* **WORK INSTRUCTION**:
What is needed here is a word-for-word copy of all the entries below.

Start of SOURCE MATERIAL

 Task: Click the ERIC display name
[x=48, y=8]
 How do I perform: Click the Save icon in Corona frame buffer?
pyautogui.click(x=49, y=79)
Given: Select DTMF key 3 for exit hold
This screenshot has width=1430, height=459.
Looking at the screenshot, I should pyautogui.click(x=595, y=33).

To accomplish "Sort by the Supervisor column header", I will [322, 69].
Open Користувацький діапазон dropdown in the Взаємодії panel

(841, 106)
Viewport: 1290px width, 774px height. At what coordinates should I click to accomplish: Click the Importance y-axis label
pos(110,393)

End of SOURCE MATERIAL

* **RESULT OF THE TASK**:
 Task: Click the ERIC display name
[x=48, y=8]
 How do I perform: Click the Save icon in Corona frame buffer?
pyautogui.click(x=49, y=79)
Given: Select DTMF key 3 for exit hold
This screenshot has width=1430, height=459.
Looking at the screenshot, I should pyautogui.click(x=595, y=33).

To accomplish "Sort by the Supervisor column header", I will [322, 69].
Open Користувацький діапазон dropdown in the Взаємодії panel

(841, 106)
Viewport: 1290px width, 774px height. At what coordinates should I click to accomplish: Click the Importance y-axis label
pos(110,393)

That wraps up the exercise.